It’s time to summarize what I’ve done during this year with Re:creation. It has been very good year, I’ve managed to do and learn lots of stuff.
Before I write about the stuff I’ve done I want to thank everyone who followed my progress and provided feedback. This stuff is really important for me and always keeps me motivated. With your support I never feel doubt about my game, I never want to stop making it. Thank you.
Special thanks to SFML community. It turned my dev log thread into a very cool discussion and helped me out with lots of stuff. This level of support is much more than I’ve ever expected and it’s very heartwarming.
I’ll show the most interesting stuff I’ve done and then explain some in more detail.
Some screenshots are taken at different parts of the year, so they may differ a lot!
Some gameplay gifs to get you started:
This one is my favorite gif so far.

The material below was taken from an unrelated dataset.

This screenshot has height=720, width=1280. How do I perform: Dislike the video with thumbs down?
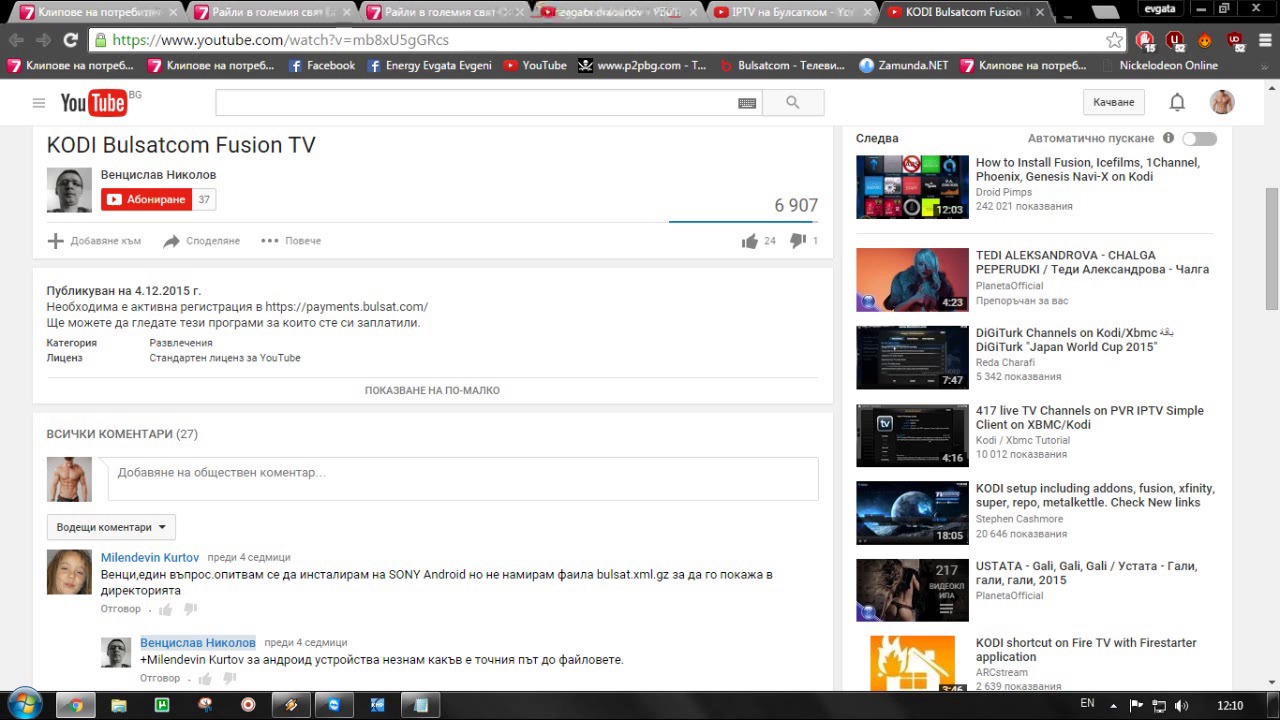[798, 241]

It really shows a lot of stuff I’ve made this year.
Graphics/level design improvements
Undead City changed a lot!
As well as the forest. Notice how brighter the stuff is now. And I’ve also drawn a lot of tiles to make it all look more organic and make tile grid less apparent.
Undead prison changed a lot too. Perspective changed and I’ve also added lots of lightning and details too it.
I’ve also drawn indoors tileset and a cafe in Undead City. You’ll hear cool songs from musician and can read some books, or speak with this cute cat!
I’ve also made fog which provides creepy atmoshere and just looks cool.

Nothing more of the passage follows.